La presse a fait des gorges chaudes de la "revanche des villes moyennes", même si le phénomène est moins marqué que certains se plaisent à le croire (voir notamment notre article du 21 février 2022). "L’épidémie est venue briser les habitudes, un mouvement de fond s’est enclenché, de nombreux habitants sont prêts à changer de vie, à changer de ville. Et certaines villes ont su mieux que d’autres tirer leur épingle du jeu", souligne l'ancien maire de Montrouge Jean-Loup Metton. Pour Centre-ville en mouvement, le marché immobilier atteste de ce changement. Les ventes de maisons ont augmenté de 13%, les acquéreurs d’appartements demandent terrasses, balcons, jardinet… "On assiste à un tassement énorme sur les prix de l’immobilier à Paris (+1%), alors que les stations balnéaires de Normandie ou les communes rurales ont pris 2%", argue Pierre Creuzet, le directeur de Centre-ville en mouvement. Même si rien n'est acquis d'avance. A Vichy (Allier), c’est le classement à l’Unesco parmi les onze "grandes villes d’eaux d’Europe" en juillet 2021 qui a marqué un tournant (voir notre article du 26 juillet 2021), couronnant ainsi les travaux entrepris dans le cadre du programme Action cœur de ville. De nouveaux habitants arrivent. "Ce sont souvent des retraités parisiens et lyonnais qui s’installent", explique Foudil Meddahi, conseiller municipal à l'animation commerciale, qui reconnaît toutefois qu’il est plus difficile d’accueillir de jeunes familles (qui recherchent un bout de terrain). Un travail qui doit être coordonné avec les villes environnantes de l’intercommunalité. La ville travaille à élargir son offre de logements (identification du foncier "mutable", ravalement de façades…) tout en améliorant l’offre commerciale. Il s’agit aussi de "faire de Vichy la ville du 'mieux vivre', en s’appuyant sur le thermalisme, le sport et la pleine santé", insiste Foudil Meddahi.
"Avant, on ne m’appelait jamais"
Mais les métropoles n'attendent pas les bras croisés le départ de leurs habitants et cherchent aussi à renforcer leur attractivité, quand elles ne se font pas concurrence entre elles.
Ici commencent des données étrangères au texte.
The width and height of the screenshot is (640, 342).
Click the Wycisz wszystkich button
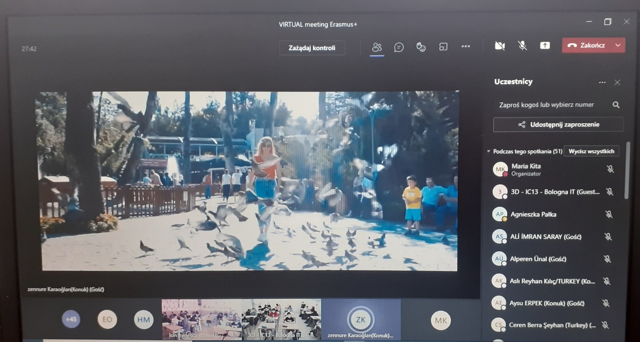pyautogui.click(x=591, y=151)
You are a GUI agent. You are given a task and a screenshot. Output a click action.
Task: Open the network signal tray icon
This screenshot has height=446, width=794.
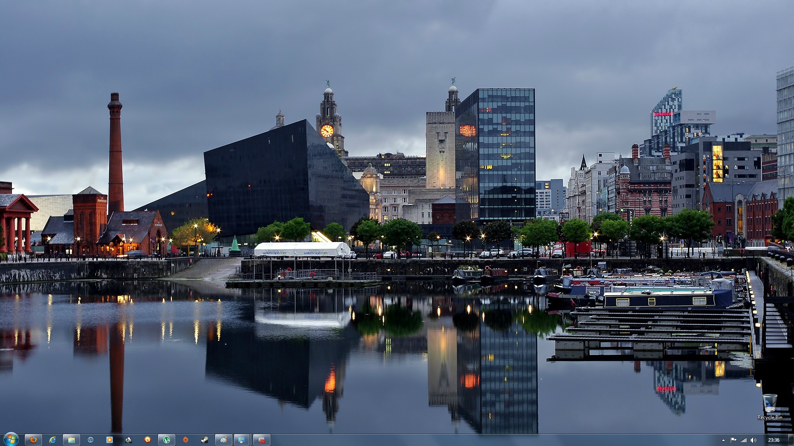click(744, 440)
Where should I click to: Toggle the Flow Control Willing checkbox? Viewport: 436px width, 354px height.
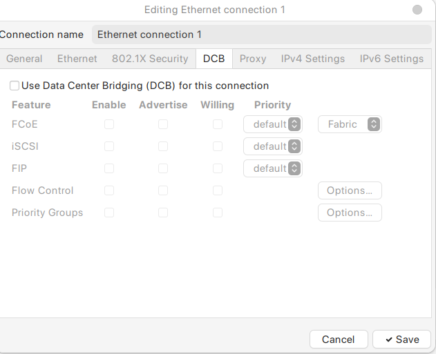[218, 190]
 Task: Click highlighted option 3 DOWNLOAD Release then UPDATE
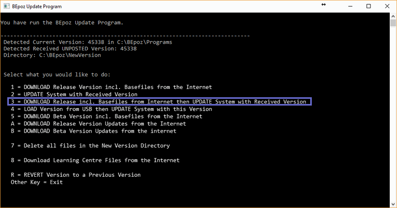tap(158, 101)
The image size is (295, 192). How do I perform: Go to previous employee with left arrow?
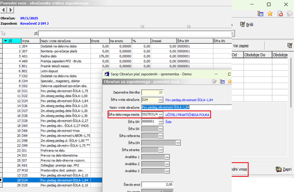coord(3,9)
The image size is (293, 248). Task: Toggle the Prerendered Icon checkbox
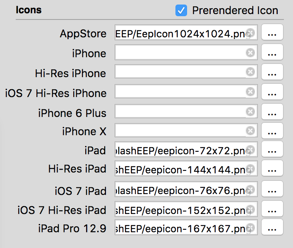point(181,10)
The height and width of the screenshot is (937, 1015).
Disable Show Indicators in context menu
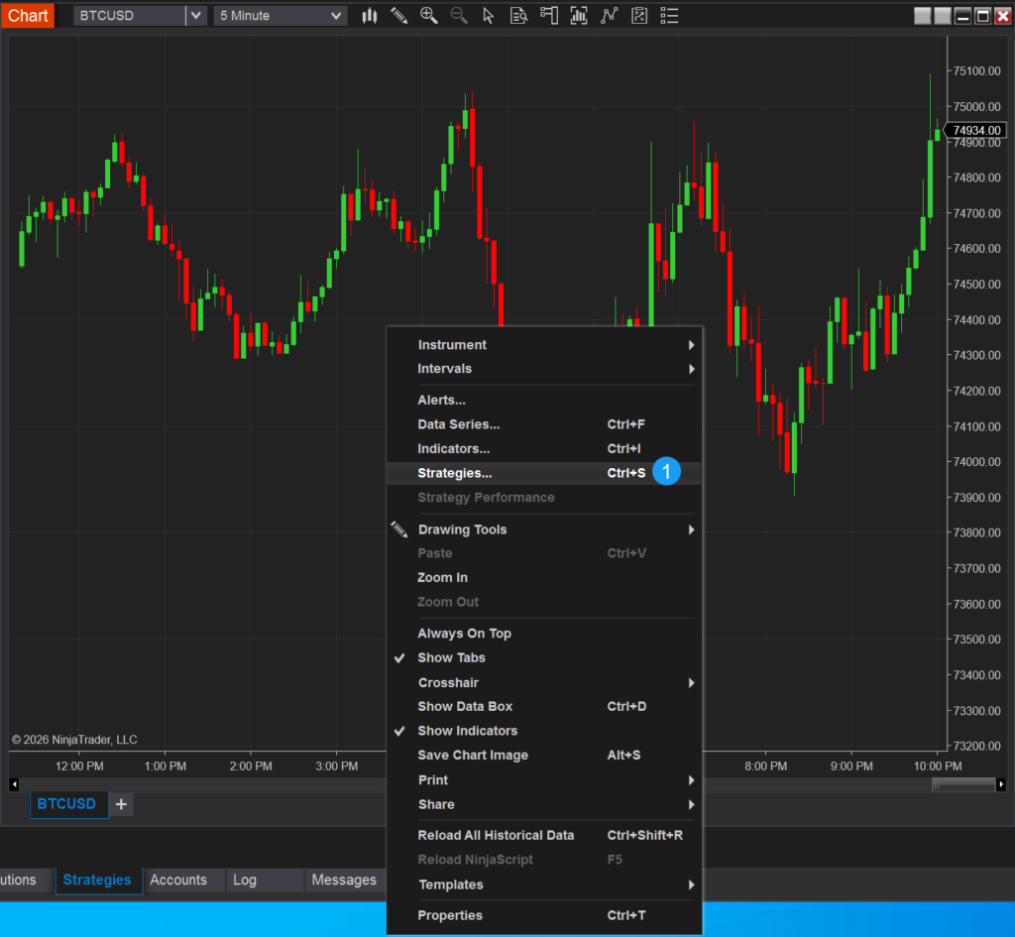(467, 731)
Ancienne cité minière, "Saint-Etienne a toujours eu une très mauvaise image, celle de la 'ville noire'. Il y a le foot certes, mais cela ne fait pas tout", plaisante Pascale Lacour, adjointe au commerce, montrant là aussi l’ampleur de la tâche pour la municipalité arrivée en 2014. Ici, la ville n’a pas eu recours au marketing territorial mais s’est appuyée sur des transformations profondes, notamment d’importantes opérations de déconstruction-reconstruction (775 logements démolis, 1.664 reconstruits dont 198 maisons individuelles), en misant sur la qualité de vie et sur des logements de luxe en centre-ville (certains immeubles ont même une piscine intérieure). La municipalité est aussi connue pour ses investissements dans la sécurité (doublement du nombre de policiers municipaux, triplement du nombre de caméras). Le maire Gaël Perdriau est d’ailleurs co-président de la commission Sécurité de France urbaine. Depuis 2014, la ville a ainsi enregistré une augmentation de 14,2% du nombre de cadres supérieurs, l’ouverture de 99 classes de primaire, et une augmentation de 26% de la capacité du logement étudiant… "Le Covid nous a aidés. Beaucoup de Lyonnais sont venus habiter sur Saint-Etienne", constate Pascale Lacour. Avec le groupe Biltoki, la municipalité a aussi investi dans des halles gourmandes inaugurées en septembre 2021. Les flux ont progressé de 18,6% en centre-ville, jusqu’à 30% aux alentours des halles et 50% pour le parking attenant. "J’ai vu un vrai changement depuis septembre. Aujourd’hui ce sont les enseignes qui arrivent à nous. Avant, on ne m’appelait jamais", témoigne Pascale Lacour. La ville s’appuie aussi sur une foncière de redynamisation et peut aujourd’hui se montrer sélective dans ses choix. "Je n’ai pas peur du vide, je préfère attendre six mois de plus pour avoir quelque chose de beaucoup mieux", assure l’édile qui sait aussi jouer au VRP : "Le Stéphanois est quelqu’un de très accueillant, de très sympathique."